For more than 50 years, Monday nights in the summer in Lake Tomahawk have looked like a scene out of a Norman Rockwell painting— families crowd the streets, people greet one another like old friends and the festive air is palpable. All of this to watch a friendly competition of baseball where players strap on wooden snowshoes and the dirt field is filled with wood chips.

Fans reserve their seats early in the day by laying blankets on the bleachers (capacity: 800-900), or positioning chairs at the edge of Snowshoe Park.

snowshoe baseball

Baseball isn’t generally considered a contact sport, but in this case, there’s frequent contact with the ground.
“On snowshoes, you have to remember to shuffle,” says Don Hilgendorf, the team’s long-time general manager, now retired. “If you bend your knees too much, you fall,” an outcome that makes the crowd roar with approval.

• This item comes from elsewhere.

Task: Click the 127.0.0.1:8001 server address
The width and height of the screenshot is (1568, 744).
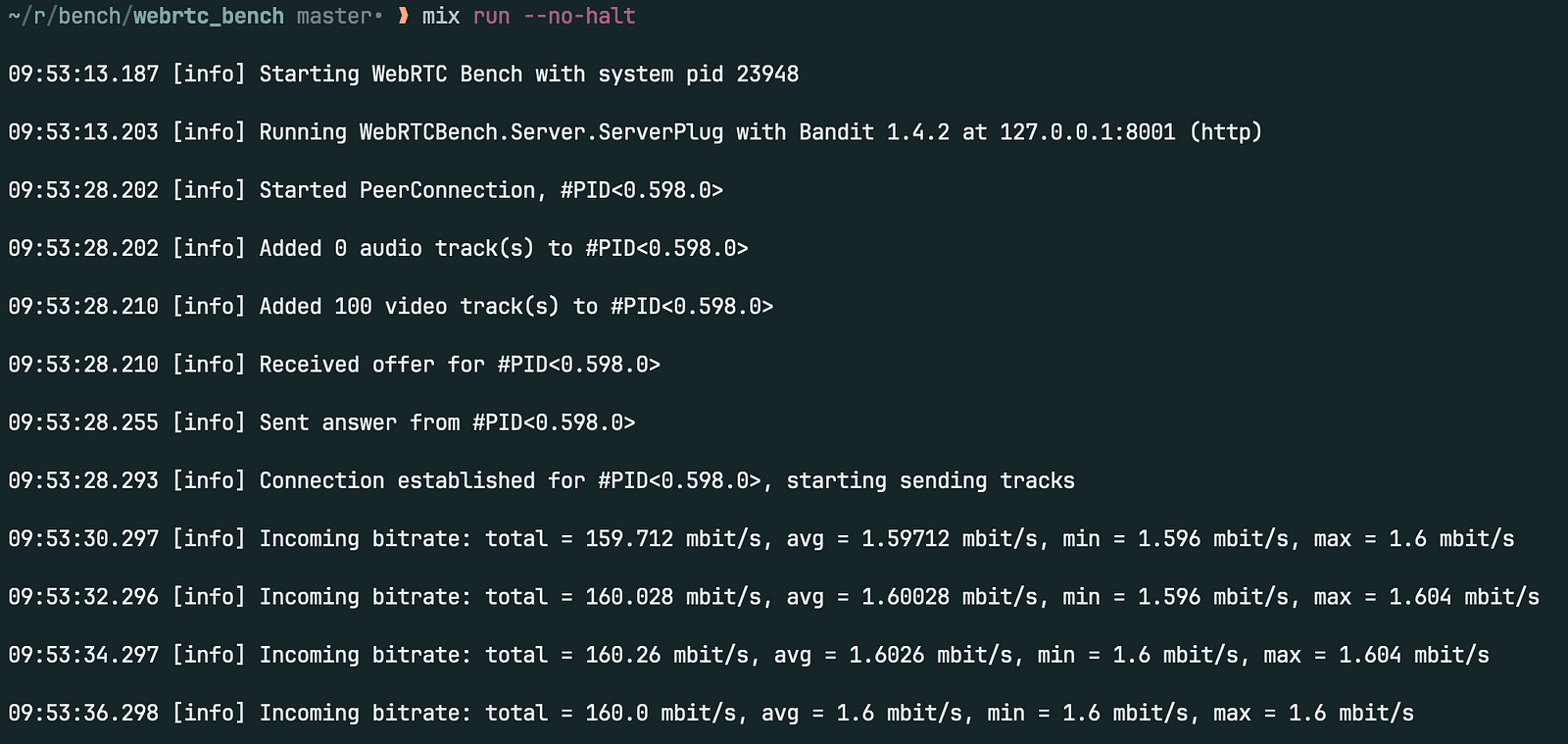Action: [1087, 132]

Fans also love the surprise moment in every game when a honeydew painted fluorescent yellow (to match the balls) is smuggled onto the field, tossed by the pitcher, and hit by the batter, splattering everyone nearby. Yellow balls are a holdover from when the game was played on snow and white balls were hard to see.

There aren’t many home runs in snowshoe baseball, but when the ball hits the roof of American Legion Post #318 in left field, it counts as one. And if a ball goes into the stands, the unwritten rule is that you have to toss it back.

Check our events calendar to see who the home team Snowhawks are playing this week. 

snowshoe baseball pie


What peanuts and cracker jacks are to traditional baseball, pie is to snowshoe baseball. The highlight for many spectators at the weekly snowshoe baseball games is a slice of the 70 to 80 homemade pies sold at every game by area service clubs and community groups. 

The pie concession often sells out before the game even begins. If you’re lucky, you can buy a whole pie to take home with you—but only when there are pies left at game time, a rare occurrence.